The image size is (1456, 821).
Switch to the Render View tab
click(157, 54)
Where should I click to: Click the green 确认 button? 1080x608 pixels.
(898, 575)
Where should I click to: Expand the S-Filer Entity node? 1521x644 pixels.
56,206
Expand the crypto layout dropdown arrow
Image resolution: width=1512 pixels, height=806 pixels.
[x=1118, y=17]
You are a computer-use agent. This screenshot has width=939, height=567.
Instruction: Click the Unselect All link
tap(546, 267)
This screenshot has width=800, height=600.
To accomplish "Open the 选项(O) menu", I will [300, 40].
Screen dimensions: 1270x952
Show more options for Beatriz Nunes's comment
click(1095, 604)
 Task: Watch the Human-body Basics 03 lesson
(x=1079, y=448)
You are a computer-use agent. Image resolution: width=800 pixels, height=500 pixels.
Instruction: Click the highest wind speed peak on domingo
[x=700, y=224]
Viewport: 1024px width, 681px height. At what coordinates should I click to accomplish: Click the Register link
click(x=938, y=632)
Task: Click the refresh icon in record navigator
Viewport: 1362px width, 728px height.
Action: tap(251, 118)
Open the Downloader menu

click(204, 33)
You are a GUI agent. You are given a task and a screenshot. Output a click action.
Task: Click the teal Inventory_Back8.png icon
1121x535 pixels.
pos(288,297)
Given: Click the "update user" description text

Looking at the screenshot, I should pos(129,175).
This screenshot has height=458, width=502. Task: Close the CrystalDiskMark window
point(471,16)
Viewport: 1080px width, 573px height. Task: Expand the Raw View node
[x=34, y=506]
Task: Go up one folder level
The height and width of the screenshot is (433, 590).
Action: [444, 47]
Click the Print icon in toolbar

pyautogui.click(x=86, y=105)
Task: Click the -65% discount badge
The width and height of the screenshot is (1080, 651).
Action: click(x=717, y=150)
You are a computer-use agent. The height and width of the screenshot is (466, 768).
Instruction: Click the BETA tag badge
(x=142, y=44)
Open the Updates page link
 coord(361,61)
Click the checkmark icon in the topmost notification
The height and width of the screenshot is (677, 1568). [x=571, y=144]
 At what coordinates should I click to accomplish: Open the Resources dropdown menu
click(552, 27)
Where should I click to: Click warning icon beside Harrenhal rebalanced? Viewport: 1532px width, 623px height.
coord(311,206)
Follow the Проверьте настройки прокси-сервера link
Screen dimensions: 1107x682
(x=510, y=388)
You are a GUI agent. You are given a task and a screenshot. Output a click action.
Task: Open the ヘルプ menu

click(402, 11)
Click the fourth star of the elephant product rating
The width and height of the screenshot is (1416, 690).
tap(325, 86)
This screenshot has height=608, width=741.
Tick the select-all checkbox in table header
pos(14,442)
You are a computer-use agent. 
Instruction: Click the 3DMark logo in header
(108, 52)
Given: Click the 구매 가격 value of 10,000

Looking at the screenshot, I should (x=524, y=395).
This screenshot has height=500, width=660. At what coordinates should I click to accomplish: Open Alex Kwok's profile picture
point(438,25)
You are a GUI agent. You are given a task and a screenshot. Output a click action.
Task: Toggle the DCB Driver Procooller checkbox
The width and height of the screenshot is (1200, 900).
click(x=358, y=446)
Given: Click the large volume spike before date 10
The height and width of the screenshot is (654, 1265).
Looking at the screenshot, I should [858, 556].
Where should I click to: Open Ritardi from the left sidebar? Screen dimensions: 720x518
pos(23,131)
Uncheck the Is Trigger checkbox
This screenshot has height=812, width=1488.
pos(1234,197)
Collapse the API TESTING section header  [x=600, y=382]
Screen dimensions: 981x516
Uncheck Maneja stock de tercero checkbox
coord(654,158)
------------------------------------------------------------------------
Retype each entry exactly, leaving none of them out.

RESPONSE TO THIS TASK:
The image size is (1456, 821).
Switch to the Render View tab
click(157, 54)
Where should I click to: Click the green 确认 button? 1080x608 pixels.
(898, 575)
Where should I click to: Expand the S-Filer Entity node? 1521x644 pixels.
56,206
Expand the crypto layout dropdown arrow
Image resolution: width=1512 pixels, height=806 pixels.
[x=1118, y=17]
You are a computer-use agent. This screenshot has width=939, height=567.
Instruction: Click the Unselect All link
tap(546, 267)
This screenshot has width=800, height=600.
To accomplish "Open the 选项(O) menu", I will [300, 40].
Screen dimensions: 1270x952
Show more options for Beatriz Nunes's comment
click(1095, 604)
 Task: Watch the Human-body Basics 03 lesson
(x=1079, y=448)
You are a computer-use agent. Image resolution: width=800 pixels, height=500 pixels.
Instruction: Click the highest wind speed peak on domingo
[x=700, y=224]
Viewport: 1024px width, 681px height. At what coordinates should I click to accomplish: Click the Register link
click(x=938, y=632)
Task: Click the refresh icon in record navigator
Viewport: 1362px width, 728px height.
Action: tap(251, 118)
Open the Downloader menu

click(204, 33)
You are a GUI agent. You are given a task and a screenshot. Output a click action.
Task: Click the teal Inventory_Back8.png icon
1121x535 pixels.
pos(288,297)
Given: Click the "update user" description text

Looking at the screenshot, I should pos(129,175).
This screenshot has height=458, width=502. Task: Close the CrystalDiskMark window
point(471,16)
Viewport: 1080px width, 573px height. Task: Expand the Raw View node
[x=34, y=506]
Task: Go up one folder level
The height and width of the screenshot is (433, 590).
Action: [444, 47]
Click the Print icon in toolbar

pyautogui.click(x=86, y=105)
Task: Click the -65% discount badge
The width and height of the screenshot is (1080, 651).
Action: click(x=717, y=150)
You are a computer-use agent. The height and width of the screenshot is (466, 768).
Instruction: Click the BETA tag badge
(x=142, y=44)
Open the Updates page link
 coord(361,61)
Click the checkmark icon in the topmost notification
The height and width of the screenshot is (677, 1568). [x=571, y=144]
 At what coordinates should I click to accomplish: Open the Resources dropdown menu
click(552, 27)
Where should I click to: Click warning icon beside Harrenhal rebalanced? Viewport: 1532px width, 623px height.
coord(311,206)
Follow the Проверьте настройки прокси-сервера link
Screen dimensions: 1107x682
(x=510, y=388)
You are a GUI agent. You are given a task and a screenshot. Output a click action.
Task: Open the ヘルプ menu

click(402, 11)
Click the fourth star of the elephant product rating
The width and height of the screenshot is (1416, 690).
tap(325, 86)
This screenshot has height=608, width=741.
Tick the select-all checkbox in table header
pos(14,442)
You are a computer-use agent. 
Instruction: Click the 3DMark logo in header
(108, 52)
Given: Click the 구매 가격 value of 10,000

Looking at the screenshot, I should (x=524, y=395).
This screenshot has height=500, width=660. At what coordinates should I click to accomplish: Open Alex Kwok's profile picture
point(438,25)
You are a GUI agent. You are given a task and a screenshot. Output a click action.
Task: Toggle the DCB Driver Procooller checkbox
The width and height of the screenshot is (1200, 900).
click(x=358, y=446)
Given: Click the large volume spike before date 10
The height and width of the screenshot is (654, 1265).
Looking at the screenshot, I should [858, 556].
Where should I click to: Open Ritardi from the left sidebar? Screen dimensions: 720x518
pos(23,131)
Uncheck the Is Trigger checkbox
This screenshot has height=812, width=1488.
pos(1234,197)
Collapse the API TESTING section header  [x=600, y=382]
Screen dimensions: 981x516
Uncheck Maneja stock de tercero checkbox
coord(654,158)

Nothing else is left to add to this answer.